Abstract 2541: The landscape of circular extrachromosomal amplification in pediatric cancers

Abstract

Abstract Circular extrachromosomal DNA (ecDNA, also known as double minutes, dm) has emerged as a driver of oncogenic copy number amplification, intratumoral heterogeneity, tumor evolution and therapy resistance. We recently screened the whole genomes of 481 medulloblatomas for ecDNA and concluded that medulloblastoma tumors harboring ecDNA are more than twice as likely to progress within 5 years of diagnosis. To evaluate the frequency and clincical impact of ecDNA across the spectrum of childhood cancers, we performed a retrospective analysis of 1671 tumors from 1482 patients across 47 pediatric tumor types from two large cloud pediatric cancer genomics resources, the Children’s Brain Tumor Network and St.
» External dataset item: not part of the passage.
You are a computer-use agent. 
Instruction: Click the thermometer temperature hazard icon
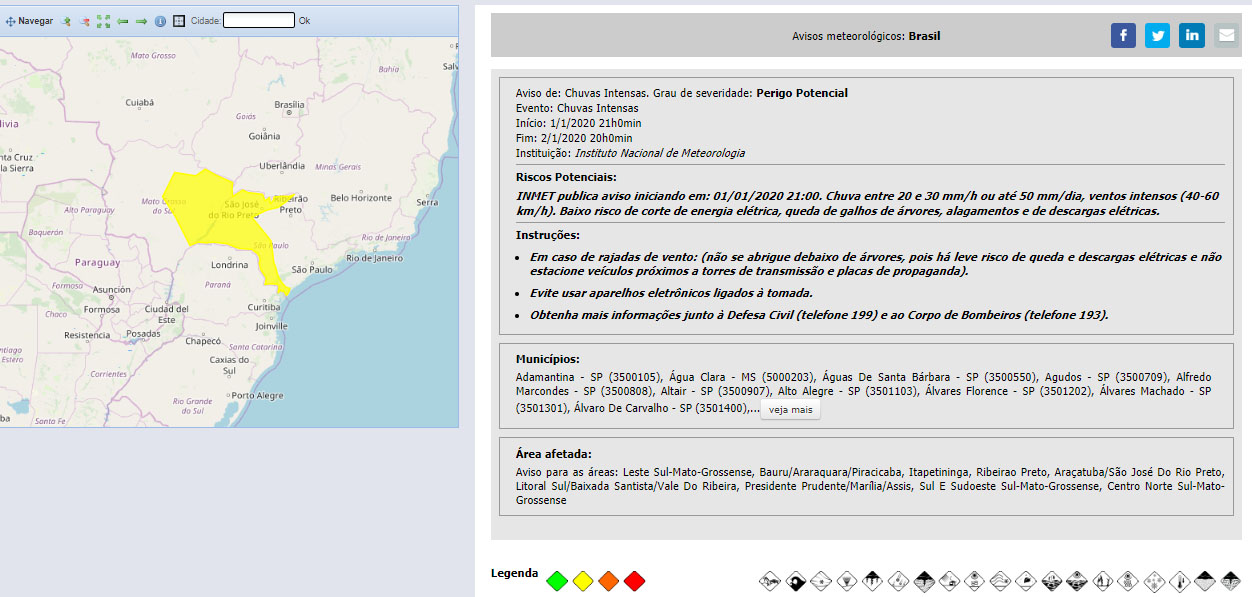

Jude Cloud. ecDNA was detected in 15 pediatric tumor types, including ETMR (100%, n=4), osteosarcoma (47%, n=57), rhabdomyosarcoma (40%, n=35), neuroblastoma (30%, n=106), high-grade glioma (20%, n=157), and retinoblastoma (19%, n=32). Patients with tumors containing ecDNA had significantly poorer 5-year overall survival. In sequential samples from the same tumor at diagnosis and relapse, we observe evidence of ecDNA evolution including sequence instability and generation of new high-copy ecDNA amplification not detected at initial diagnosis. These results comprise the most detailed survey to date of the landscape of extrachromosomal amplifications across childhood cancers. Citation Format: Sunita Sridhar, Owen S. Chapman, Shanqing Wang, Aditi Dutta, Jill P. Mesirov, Lukas Chavez. The landscape of circular extrachromosomal amplification in pediatric cancers [abstract]. In: Proceedings of the American Association for Cancer Research Annual Meeting 2024; Part 1 (Regular Abstracts); 2024 Apr 5-10; San Diego, CA. Philadelphia (PA): AACR; Cancer Res 2024;84(6_Suppl):Abstract nr 2541.